Just because a question is relatively easy doesn’t mean that it should be removed from an exam. It might be that the question is essential information and should be known. However you wouldn’t want too many easy questions.

Once you have an idea of how difficult an item is the next question to ask yourself is:

Does the question distinguish between top and bottom performers?

The difficulty level of an item should be considered alongside what is called the discrimination index.

What is the discrimination index? It tells you how well an item differentiates between students who did well in the test overall (top performers) and those that do not (bottom performers). Ideally you want an item where the top performers answer the question correctly more often than the bottom performers so that the item distinguishes between these two groups. The discrimination index is given on a scale from -1 to 1. As a general rule the more positive the discrimination index the better the quality of the question.

Below are some guidelines for interpreting what a given discrimination index value means:

The final trick

Now you understand how to tell how difficult a question is and whether it can distinguish between top and bottom performers, the final trick is to consider the two together. We will look at a few examples.

An item with an average mark of 25% (a difficult question) and a negative discrimination index (bottom group outperforming the top group) could indicate that the topic that the question covers has not been taught or that the way the question has been written makes it ambiguous. This question needs to be rewritten before it can be used in another assessment.

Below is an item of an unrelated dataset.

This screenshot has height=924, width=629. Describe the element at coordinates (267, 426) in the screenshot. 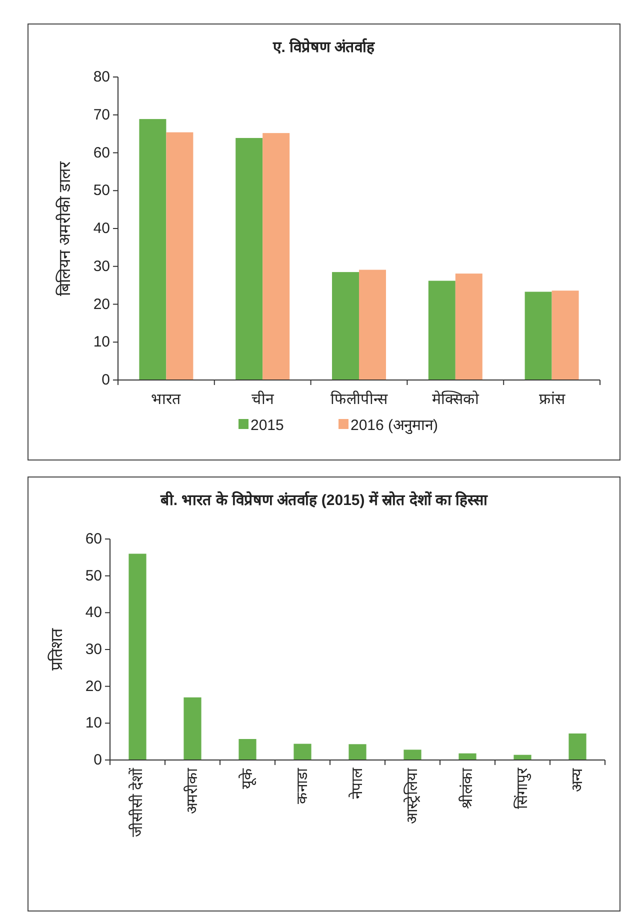

I see `legend-label: 2015` at that location.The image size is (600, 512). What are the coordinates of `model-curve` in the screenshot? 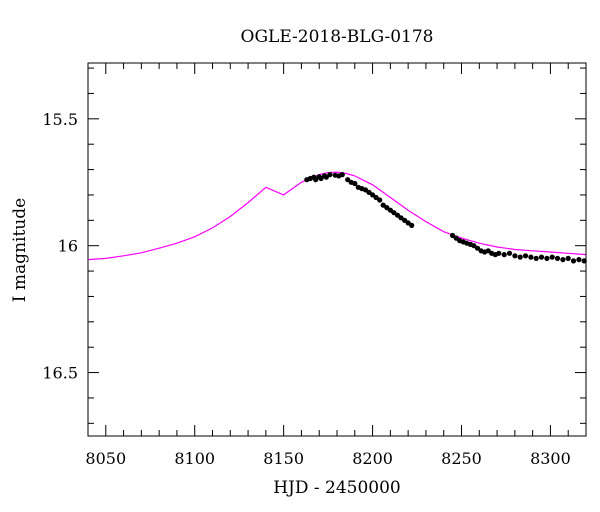 It's located at (337, 216).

This item is moderate (55%) and has a very good discrimination index (0.6). This is a good question as it distinguishes your top performers from your bottom performers. It could be an indicator of weaknesses in your bottom group’s knowledge. This item could be used in another exam without revising.

An item with a discrimination index of 0 means that this question does not discriminate at all between bottom and top performers. However as this is an easy question (85%) it is not unexpected that the question isn’t discriminating as you would expect that with an easy question both top and bottom groups will be answering the question correctly. If this question was intended to test basic knowledge then it is okay, however if it is meant to be testing more complex skills such as analysis and application of knowledge then it would require reviewing.

Asking the right questions

Asking these two simple questions will start you off on the right step to understanding the performance of your questions. This will enable you to know which questions you can leave alone and which questions might need to be reviewed before they can be reused in another exam. Statistics produced after an exam has taken place should never be looked at in isolation. Item stats should be viewed alongside the context of the question to make sure that the question has the intended effect it was written for.

Taking the time to analyse the performance of items will not only help improve the quality of future exams but enhance your skills in writing questions and identifying areas of a course where the content may need to be adapted to take into account of students misconceptions.